Written request 1:
List the countries that the text on refugee responses names as places where the 3RP is implemented.
Written request 2:
Answer the following questions using the text on refugee responses.
(a) On what topic did the speaker develop a role-play simulation?
(b) Which two UN agencies head the 3RP?
(c) At which event did Jordan pledge work permits for Syrian refugees, and for how many?

Camps generally don't provide sufficient economic opportunities for people, et cetera. That's why for some time now, we know that limited humanitarian responses to large refugee and IDP movements are not good for development. Definitely not for those people who are displaced, but mostly equally for surrounding communities. I actually developed a role-play simulation on the reasons for and against refugee camps and participants understand quite clearly the mix of international development and human rights logic with local politics and interests.
Addressing the shortcomings of classic humanitarian approaches, different UN agencies have been very strong in advocating for a more development-based strategy. For example, in the Syrian context, there has been the 3RP, the regional refugee and resilience plan, which is headed by UNDP and UNHCR, with I think, about 270 partners. It’s implemented in Syria’s neighboring countries, Jordan, Turkey, Lebanon, Iraq, and Egypt. In addition to each country’s national plan there's a regional plan, which focuses not only on the humanitarian side but also development side. UNDP has been leading these efforts to provide livelihood support, skills, training, et cetera. But even there, we see that the implementation is hampered by a lot of challenges. Take Jordan. In the 2013 donor conference in London, Jordan pledged to give work permits to 200,000 Syrian refugees. They were very committed at the highest level of government.

Provided data:
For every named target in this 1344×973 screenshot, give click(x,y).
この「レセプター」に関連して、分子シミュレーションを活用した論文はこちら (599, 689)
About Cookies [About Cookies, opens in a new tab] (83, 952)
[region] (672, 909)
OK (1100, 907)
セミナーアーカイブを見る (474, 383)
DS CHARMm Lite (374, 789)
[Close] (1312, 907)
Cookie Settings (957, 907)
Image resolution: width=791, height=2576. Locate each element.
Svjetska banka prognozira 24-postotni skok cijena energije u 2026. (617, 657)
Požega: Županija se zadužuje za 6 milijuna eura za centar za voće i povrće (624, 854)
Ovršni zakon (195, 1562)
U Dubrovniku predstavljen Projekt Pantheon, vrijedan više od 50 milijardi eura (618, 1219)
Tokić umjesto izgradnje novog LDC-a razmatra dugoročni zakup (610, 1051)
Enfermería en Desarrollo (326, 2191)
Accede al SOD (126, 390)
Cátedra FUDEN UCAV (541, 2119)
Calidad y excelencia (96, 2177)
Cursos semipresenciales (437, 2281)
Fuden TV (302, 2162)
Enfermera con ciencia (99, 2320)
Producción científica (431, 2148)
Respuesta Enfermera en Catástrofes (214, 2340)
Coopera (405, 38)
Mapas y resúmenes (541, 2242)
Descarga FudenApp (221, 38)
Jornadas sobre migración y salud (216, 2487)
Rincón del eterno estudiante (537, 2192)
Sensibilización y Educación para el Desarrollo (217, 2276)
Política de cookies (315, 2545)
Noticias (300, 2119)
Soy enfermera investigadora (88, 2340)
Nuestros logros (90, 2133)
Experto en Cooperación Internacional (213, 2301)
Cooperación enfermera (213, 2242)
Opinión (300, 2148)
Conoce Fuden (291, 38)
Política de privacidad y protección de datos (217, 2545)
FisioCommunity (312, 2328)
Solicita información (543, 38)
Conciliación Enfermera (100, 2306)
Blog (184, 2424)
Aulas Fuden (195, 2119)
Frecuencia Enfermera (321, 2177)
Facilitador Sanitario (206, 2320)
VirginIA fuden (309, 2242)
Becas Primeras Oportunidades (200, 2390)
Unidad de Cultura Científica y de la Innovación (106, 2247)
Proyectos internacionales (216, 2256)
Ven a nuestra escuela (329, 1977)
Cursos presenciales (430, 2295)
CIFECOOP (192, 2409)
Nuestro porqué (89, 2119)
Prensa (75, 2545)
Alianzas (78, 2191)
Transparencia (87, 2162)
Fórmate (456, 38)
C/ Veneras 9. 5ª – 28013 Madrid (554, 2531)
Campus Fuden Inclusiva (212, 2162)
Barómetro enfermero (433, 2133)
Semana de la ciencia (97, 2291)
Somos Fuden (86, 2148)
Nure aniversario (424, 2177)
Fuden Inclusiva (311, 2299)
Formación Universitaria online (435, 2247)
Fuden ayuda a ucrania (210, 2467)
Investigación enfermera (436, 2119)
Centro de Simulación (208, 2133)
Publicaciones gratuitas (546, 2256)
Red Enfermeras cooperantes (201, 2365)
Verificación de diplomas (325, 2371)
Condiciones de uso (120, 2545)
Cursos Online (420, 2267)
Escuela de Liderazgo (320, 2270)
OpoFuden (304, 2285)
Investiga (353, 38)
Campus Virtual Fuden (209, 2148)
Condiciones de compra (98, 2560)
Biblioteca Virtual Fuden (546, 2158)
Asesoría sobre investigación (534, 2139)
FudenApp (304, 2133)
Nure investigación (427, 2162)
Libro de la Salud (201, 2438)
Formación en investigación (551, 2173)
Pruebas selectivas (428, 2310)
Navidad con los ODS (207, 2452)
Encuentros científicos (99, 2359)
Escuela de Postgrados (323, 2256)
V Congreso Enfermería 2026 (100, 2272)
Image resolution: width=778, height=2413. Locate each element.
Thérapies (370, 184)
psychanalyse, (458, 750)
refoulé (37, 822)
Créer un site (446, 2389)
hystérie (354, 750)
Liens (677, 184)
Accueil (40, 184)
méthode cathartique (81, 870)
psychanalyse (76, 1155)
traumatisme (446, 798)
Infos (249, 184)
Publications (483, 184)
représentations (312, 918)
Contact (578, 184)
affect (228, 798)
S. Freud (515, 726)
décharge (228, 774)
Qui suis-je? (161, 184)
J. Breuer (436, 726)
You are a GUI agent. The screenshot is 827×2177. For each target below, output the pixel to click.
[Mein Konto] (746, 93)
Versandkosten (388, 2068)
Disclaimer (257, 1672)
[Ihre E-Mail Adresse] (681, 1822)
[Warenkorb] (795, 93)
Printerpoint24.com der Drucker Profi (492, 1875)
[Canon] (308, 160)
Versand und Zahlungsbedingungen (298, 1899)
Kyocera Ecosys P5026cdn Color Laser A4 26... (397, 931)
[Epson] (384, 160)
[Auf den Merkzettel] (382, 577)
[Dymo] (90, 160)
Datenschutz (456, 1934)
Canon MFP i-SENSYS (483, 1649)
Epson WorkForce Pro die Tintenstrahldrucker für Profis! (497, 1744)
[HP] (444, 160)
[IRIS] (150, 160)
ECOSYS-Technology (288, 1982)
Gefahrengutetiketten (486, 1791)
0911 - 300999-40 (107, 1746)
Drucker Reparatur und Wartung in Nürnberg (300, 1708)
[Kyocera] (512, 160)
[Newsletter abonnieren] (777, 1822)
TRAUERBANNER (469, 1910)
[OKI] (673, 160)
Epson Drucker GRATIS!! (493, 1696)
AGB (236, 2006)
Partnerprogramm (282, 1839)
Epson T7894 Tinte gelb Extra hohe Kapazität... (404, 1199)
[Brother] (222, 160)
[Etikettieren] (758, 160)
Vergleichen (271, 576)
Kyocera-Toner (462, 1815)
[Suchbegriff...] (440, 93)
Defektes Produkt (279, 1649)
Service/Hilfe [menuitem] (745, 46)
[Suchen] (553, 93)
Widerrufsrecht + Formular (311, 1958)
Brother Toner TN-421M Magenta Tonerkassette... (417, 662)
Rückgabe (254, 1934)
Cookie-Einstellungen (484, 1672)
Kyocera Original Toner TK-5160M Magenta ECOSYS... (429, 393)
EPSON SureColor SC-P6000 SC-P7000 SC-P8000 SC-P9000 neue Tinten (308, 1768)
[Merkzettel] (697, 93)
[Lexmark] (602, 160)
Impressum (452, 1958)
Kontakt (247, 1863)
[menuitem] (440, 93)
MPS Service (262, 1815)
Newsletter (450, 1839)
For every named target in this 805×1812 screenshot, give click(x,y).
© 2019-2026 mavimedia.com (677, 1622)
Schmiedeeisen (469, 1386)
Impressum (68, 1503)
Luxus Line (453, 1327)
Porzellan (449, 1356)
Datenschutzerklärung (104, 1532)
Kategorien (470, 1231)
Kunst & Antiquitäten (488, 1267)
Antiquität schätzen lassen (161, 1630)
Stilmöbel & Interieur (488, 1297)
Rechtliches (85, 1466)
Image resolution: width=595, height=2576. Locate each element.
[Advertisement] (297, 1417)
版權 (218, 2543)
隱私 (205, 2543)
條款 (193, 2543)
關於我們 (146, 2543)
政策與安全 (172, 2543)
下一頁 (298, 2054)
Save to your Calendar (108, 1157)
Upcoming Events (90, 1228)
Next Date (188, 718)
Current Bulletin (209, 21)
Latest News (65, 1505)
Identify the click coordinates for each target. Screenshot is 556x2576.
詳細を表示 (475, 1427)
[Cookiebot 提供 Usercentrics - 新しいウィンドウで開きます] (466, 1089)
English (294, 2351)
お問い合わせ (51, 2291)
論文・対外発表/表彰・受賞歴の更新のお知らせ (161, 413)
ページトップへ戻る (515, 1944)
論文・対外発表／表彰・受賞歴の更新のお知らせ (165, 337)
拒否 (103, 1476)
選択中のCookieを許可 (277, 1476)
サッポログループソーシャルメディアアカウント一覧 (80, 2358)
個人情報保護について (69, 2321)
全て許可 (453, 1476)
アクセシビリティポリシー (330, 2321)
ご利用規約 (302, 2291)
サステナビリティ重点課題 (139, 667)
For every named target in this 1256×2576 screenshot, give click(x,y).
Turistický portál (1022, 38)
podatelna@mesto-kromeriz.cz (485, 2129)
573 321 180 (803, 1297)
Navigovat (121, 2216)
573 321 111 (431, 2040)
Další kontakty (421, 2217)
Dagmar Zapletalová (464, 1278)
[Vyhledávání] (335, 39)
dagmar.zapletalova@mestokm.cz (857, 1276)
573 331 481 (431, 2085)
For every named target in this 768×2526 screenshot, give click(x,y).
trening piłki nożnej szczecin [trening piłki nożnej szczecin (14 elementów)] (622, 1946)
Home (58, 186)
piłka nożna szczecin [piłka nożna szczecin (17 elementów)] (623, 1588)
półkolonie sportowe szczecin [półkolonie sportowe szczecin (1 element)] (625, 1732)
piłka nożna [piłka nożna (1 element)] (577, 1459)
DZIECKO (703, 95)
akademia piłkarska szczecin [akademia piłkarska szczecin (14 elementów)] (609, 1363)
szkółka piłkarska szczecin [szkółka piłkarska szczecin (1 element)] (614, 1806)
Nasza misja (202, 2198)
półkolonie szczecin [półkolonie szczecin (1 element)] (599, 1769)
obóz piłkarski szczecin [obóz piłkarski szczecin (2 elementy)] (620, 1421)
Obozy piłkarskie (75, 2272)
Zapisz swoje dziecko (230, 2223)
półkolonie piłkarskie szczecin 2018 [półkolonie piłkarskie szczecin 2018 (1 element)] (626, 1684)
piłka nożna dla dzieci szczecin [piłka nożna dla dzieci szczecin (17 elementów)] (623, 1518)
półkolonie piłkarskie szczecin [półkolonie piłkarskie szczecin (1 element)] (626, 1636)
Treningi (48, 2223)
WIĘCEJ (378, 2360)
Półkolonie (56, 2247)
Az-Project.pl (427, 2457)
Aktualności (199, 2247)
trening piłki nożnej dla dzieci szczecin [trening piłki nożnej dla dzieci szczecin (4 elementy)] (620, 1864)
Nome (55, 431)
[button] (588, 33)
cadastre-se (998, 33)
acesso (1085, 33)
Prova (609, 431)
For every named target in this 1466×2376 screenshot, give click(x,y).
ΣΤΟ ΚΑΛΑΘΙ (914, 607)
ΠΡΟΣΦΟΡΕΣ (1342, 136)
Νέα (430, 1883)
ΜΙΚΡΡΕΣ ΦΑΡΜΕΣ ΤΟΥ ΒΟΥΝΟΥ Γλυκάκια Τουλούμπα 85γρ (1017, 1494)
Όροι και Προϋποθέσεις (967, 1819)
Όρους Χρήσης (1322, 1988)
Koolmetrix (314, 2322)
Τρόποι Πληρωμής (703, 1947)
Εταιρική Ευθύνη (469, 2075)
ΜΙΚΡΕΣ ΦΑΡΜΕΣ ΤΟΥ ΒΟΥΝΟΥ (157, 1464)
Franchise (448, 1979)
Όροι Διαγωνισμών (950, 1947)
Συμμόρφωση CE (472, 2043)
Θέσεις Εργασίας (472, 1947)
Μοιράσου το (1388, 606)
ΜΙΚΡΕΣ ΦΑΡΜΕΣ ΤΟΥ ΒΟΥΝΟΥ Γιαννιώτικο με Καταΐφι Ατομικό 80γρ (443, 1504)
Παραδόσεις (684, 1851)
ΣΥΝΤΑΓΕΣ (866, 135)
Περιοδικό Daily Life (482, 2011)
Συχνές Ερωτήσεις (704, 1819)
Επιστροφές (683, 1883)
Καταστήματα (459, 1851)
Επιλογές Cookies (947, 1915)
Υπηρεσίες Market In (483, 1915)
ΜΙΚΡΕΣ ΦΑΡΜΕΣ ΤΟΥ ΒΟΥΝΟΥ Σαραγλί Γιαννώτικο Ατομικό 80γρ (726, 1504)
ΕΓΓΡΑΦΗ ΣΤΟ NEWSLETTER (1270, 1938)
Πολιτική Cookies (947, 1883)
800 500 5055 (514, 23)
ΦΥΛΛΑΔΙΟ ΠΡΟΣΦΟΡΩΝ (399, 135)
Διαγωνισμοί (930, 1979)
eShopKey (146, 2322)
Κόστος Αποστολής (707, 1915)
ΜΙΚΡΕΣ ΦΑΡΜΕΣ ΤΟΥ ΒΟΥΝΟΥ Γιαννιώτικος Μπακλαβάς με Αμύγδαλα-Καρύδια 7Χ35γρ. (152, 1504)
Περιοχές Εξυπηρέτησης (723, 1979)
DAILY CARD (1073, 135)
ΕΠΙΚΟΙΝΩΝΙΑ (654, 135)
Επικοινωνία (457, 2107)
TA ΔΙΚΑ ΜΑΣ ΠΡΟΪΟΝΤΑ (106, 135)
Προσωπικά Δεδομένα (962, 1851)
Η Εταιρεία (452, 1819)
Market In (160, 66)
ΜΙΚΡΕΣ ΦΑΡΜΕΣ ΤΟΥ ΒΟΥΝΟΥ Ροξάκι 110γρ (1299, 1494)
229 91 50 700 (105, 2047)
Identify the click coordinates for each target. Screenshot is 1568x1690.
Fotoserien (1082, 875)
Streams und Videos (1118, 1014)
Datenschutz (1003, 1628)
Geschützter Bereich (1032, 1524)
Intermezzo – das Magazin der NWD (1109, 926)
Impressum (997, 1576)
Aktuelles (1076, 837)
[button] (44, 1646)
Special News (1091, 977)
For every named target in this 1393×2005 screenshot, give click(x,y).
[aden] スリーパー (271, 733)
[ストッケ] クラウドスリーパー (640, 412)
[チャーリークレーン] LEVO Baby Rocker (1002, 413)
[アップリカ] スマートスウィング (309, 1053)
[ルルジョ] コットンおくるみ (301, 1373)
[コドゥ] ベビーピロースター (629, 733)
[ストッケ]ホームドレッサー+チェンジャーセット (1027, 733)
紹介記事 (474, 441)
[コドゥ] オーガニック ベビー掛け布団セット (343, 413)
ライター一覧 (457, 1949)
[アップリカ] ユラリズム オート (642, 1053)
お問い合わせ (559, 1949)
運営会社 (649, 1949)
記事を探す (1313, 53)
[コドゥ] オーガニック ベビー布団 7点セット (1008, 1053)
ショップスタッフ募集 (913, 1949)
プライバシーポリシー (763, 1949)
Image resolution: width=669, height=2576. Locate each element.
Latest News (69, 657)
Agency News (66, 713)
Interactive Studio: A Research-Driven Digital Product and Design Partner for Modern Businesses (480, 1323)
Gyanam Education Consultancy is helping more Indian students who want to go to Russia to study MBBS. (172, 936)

Correct result 1:
Jordan, Turkey, Lebanon, Iraq, Egypt

Correct result 2:
(a) The reasons for and against refugee camps.
(b) UNDP and UNHCR.
(c) The 2013 donor conference in London; 200,000 Syrian refugees.